The new focus on culture, leadership and achieving goals through a systematic approach via people, Elton believes, opens  an entirely new opportunity for the recognition industry and other solution-providers. The next-generation recognition company, he says, “will be a professional services firm to drive the culture. They will be able to say that they implemented a process and answer the questions: Did turnover go down? Did productivity go up? Did customer satisfaction go up? Or sales? How can you measure the result?”
 
He underlines the point: “If the culture isn’t right, the recognition doesn’t matter. If you have a toxic culture, you can’t have an effective recognition program….Recognition is a critical component when other things are in place. Recognition can be a powerful messaging system for cultures that are changing. Recognition sends the message to the entire team. It could be as simple as a new CEO recognizing people for smiling when taking over an organization with a toxic culture.”
 
Elton reflects on how these changes could affect the recognition business. “In all the work we’ve done, recognition was important.

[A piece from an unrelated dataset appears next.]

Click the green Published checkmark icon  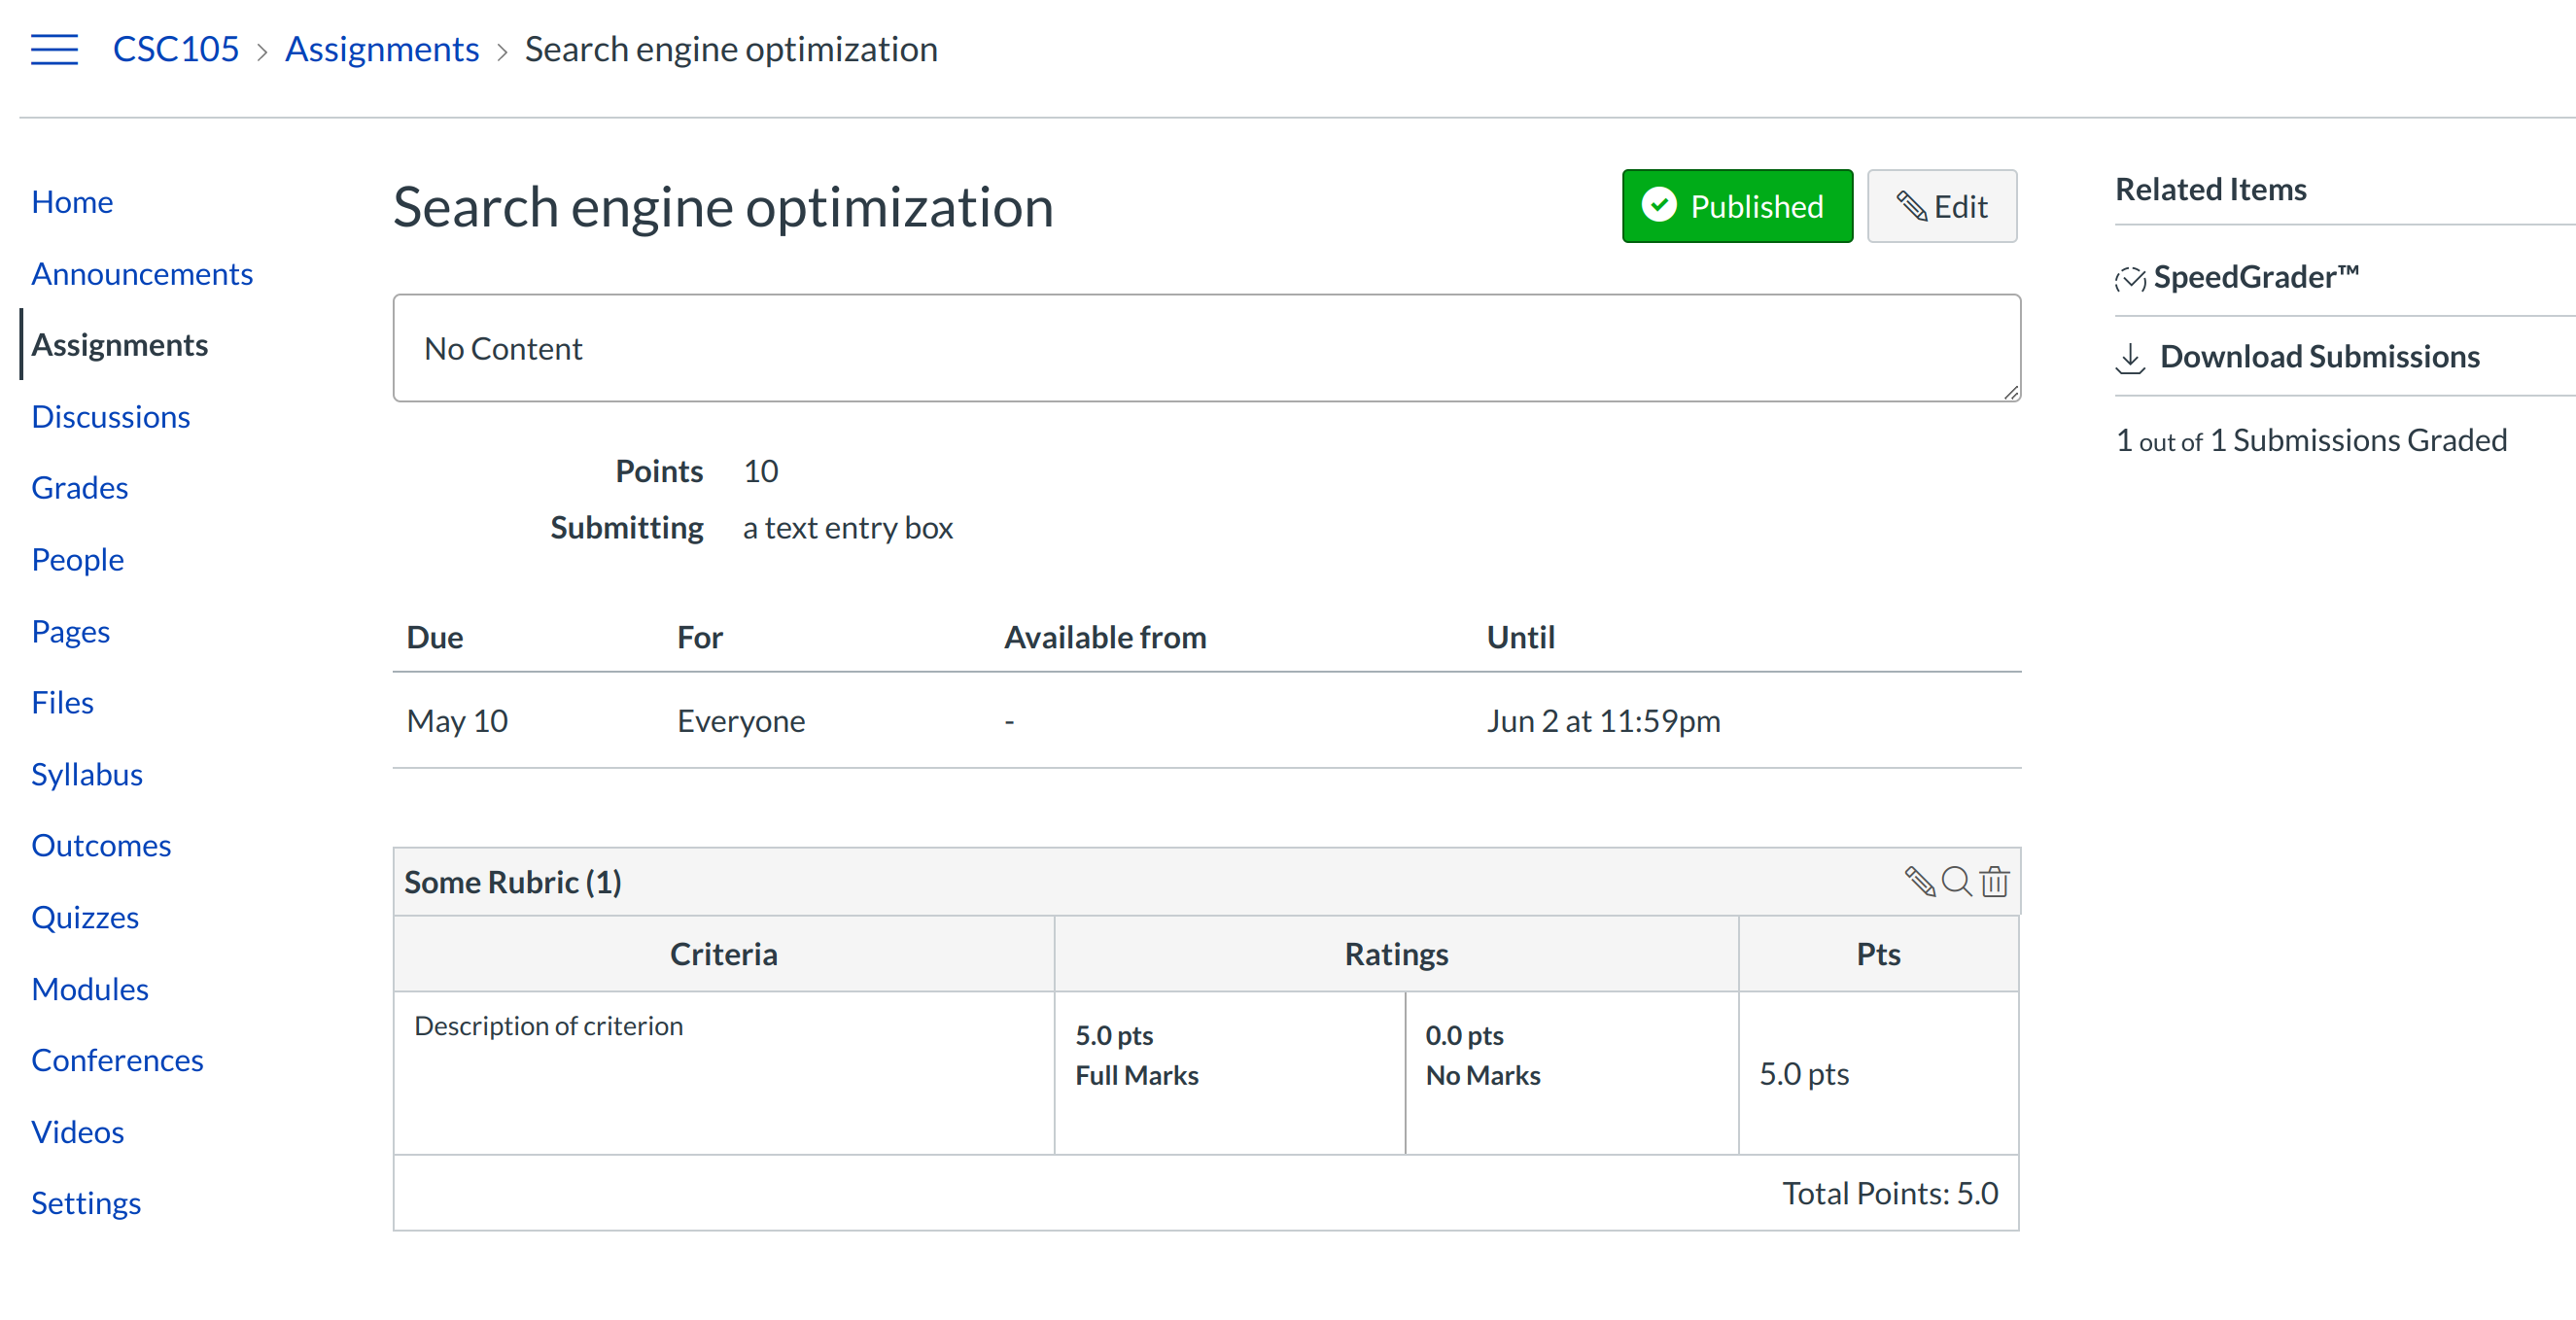(x=1659, y=205)
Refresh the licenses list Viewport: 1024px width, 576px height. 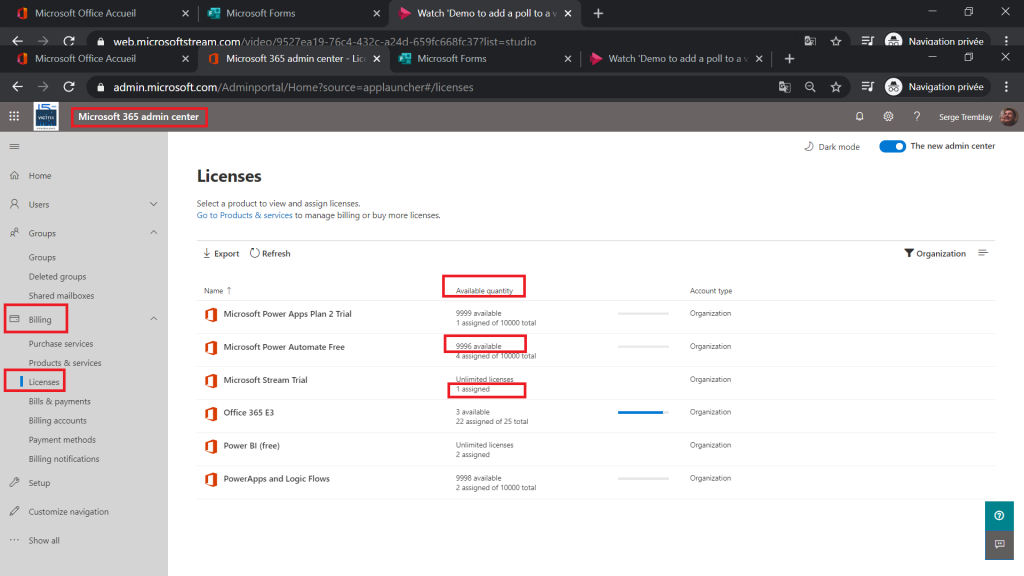coord(268,253)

But when you grow up in the industry, it tends to be about the ‘stuff.’ So as a recognition expert, in the end you tell clients they need more points platforms.”
 
The recognition industry is all talking about culture now, he says, “but where that argument seems to fall apart is when you look at a company’s invoices. That’s what they’re going to drive to. If you look at a company and you look at their revenue streams and you see they make money out of awards, they’re not a culture company, they’re a stuff company. Within a system, stuff can be impactful. I’m sure those patches and tokens and rewards memorialize the moment. Don’t tell me, though, that more stuff is going to change my culture.” 
 
Elton suggests that an organization can best assess what type of service a solution-provider sells, not by what it says on its website or in sales presentations, “but on how they make their money. Are they making their money on rewards, or on the performance they are helping organizations achieve? How an organization makes money says a lot about what it really does.”
 
The questions to ask suppliers, he says, are: “Do they have measurement, do they have training, do the managers really understand how to give appropriate recognition?” To benefit from a culture, “what we’re looking at is behavior connected to results, and that is much more complicated.”